**What needs to be done:** Rewrite everything from the start of the items down through the line containing "pyautogui.click(x=49, y=1473)", keeping the requests and scaling only the coordinates in the answers by 1.45, rounded to whole numbers with halves going up. Leave out the pictures.

[Dataset rows]

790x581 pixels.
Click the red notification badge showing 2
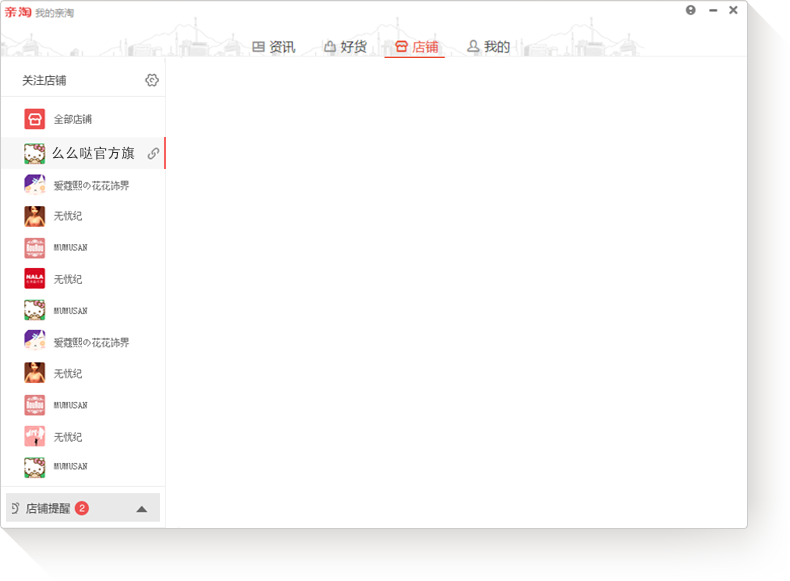click(x=82, y=508)
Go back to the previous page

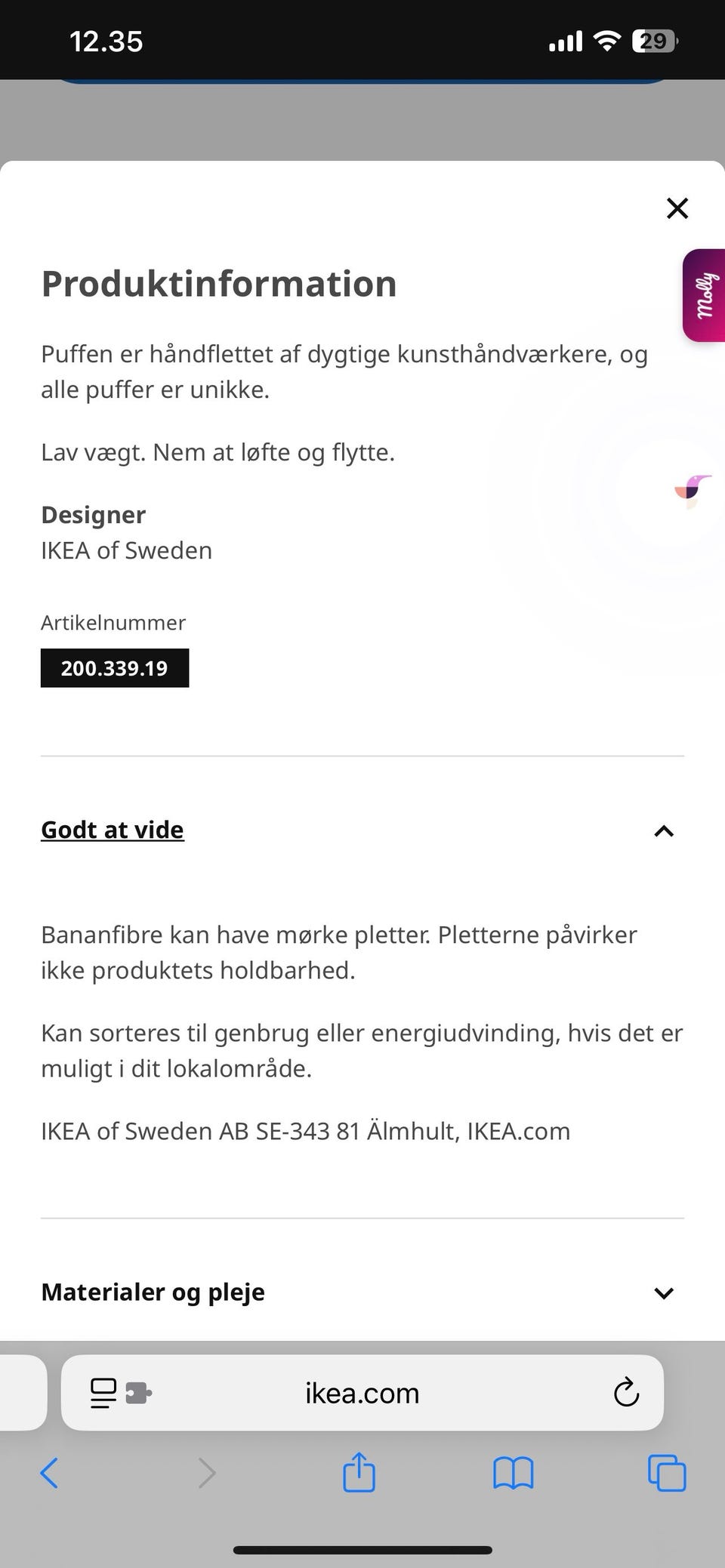pyautogui.click(x=49, y=1473)
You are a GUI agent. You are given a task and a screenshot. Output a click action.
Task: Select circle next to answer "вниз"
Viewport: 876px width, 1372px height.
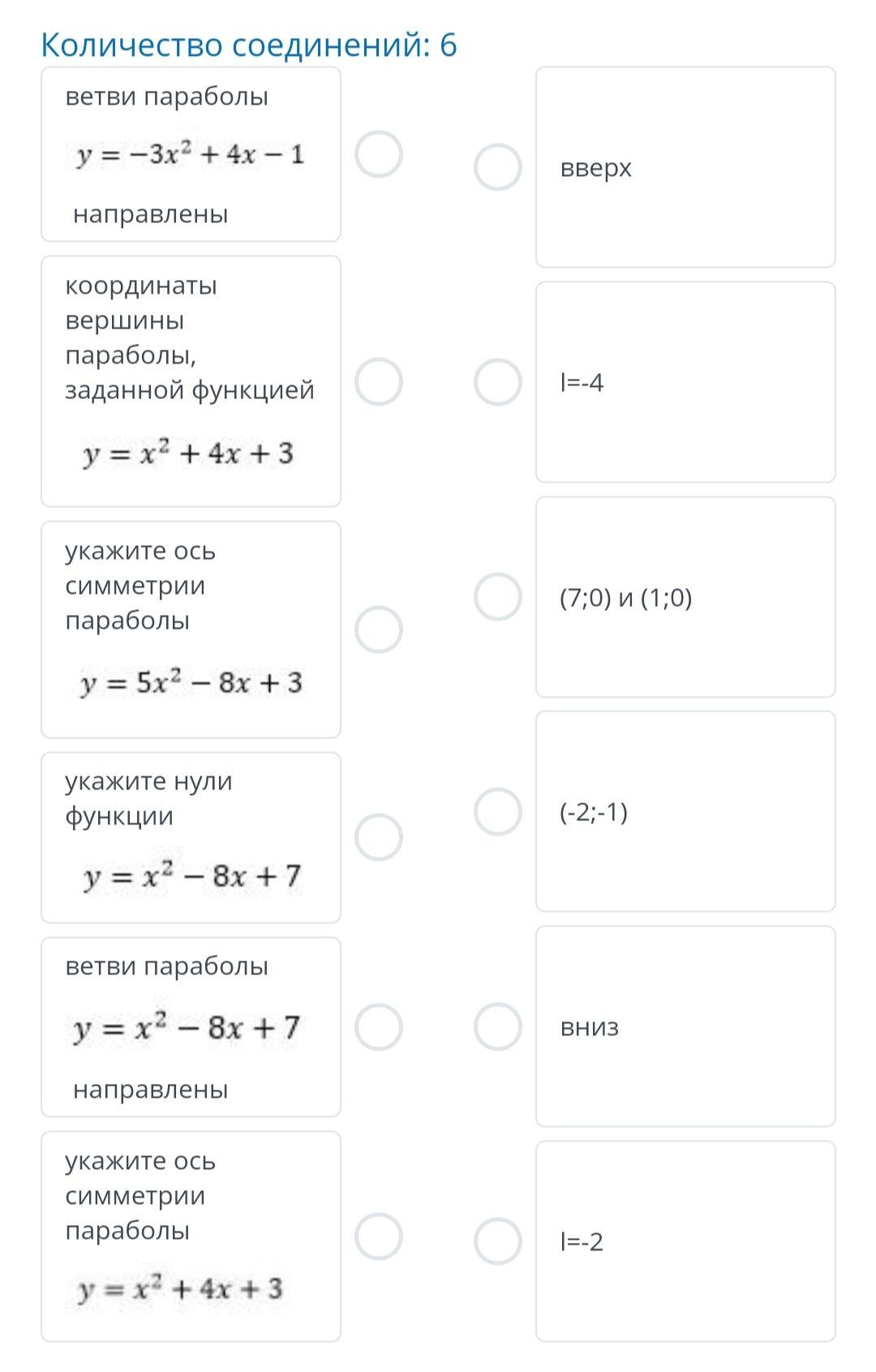(497, 1026)
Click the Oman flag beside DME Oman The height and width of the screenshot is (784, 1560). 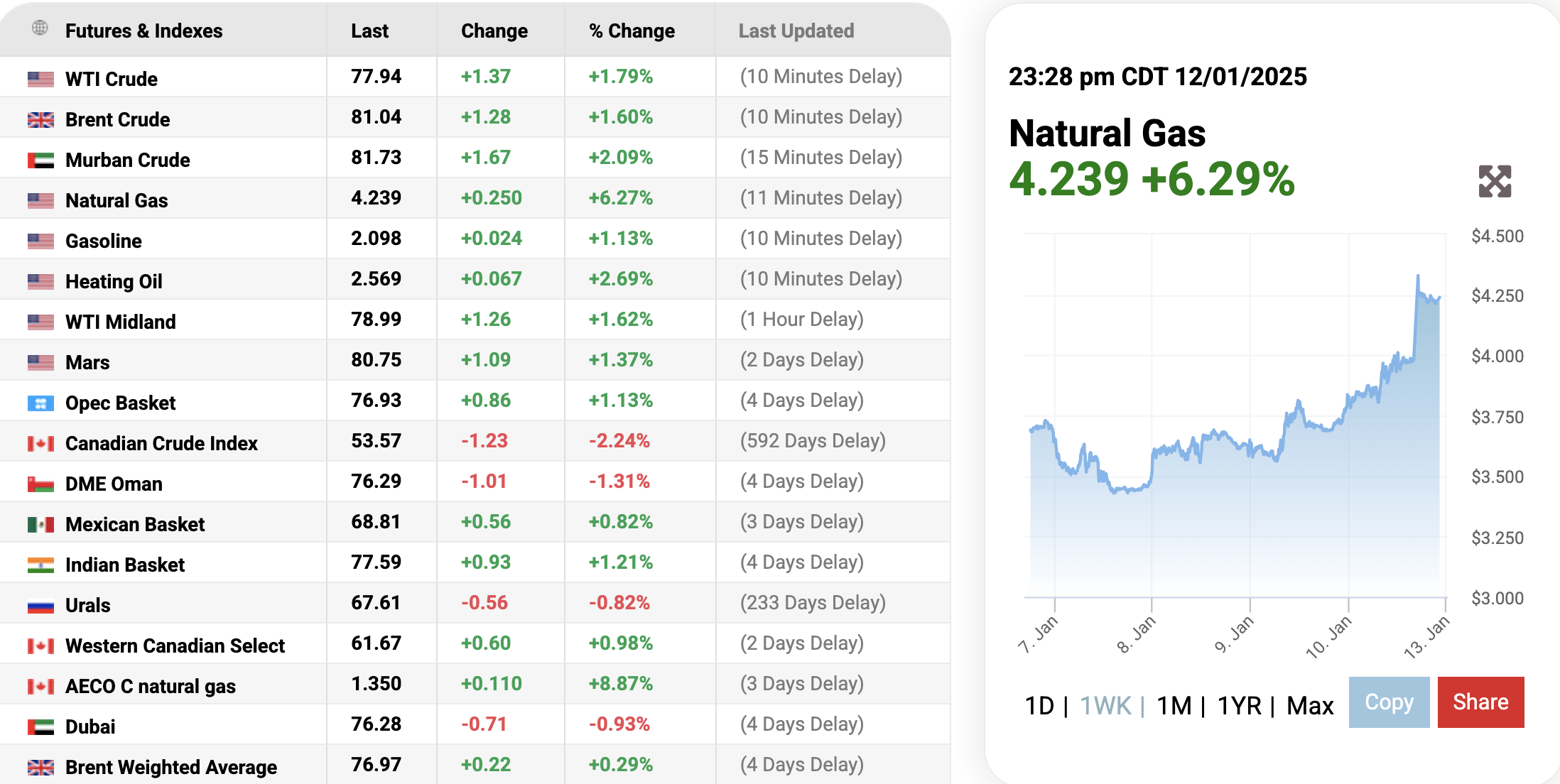40,484
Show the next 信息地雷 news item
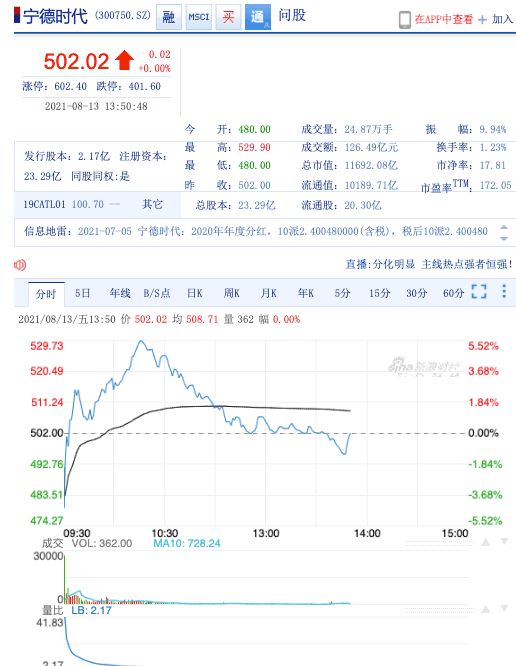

**Output for this exercise:**
790x581 pixels.
Click the red notification badge showing 2
click(x=119, y=737)
Go back to the previous page

pyautogui.click(x=71, y=2136)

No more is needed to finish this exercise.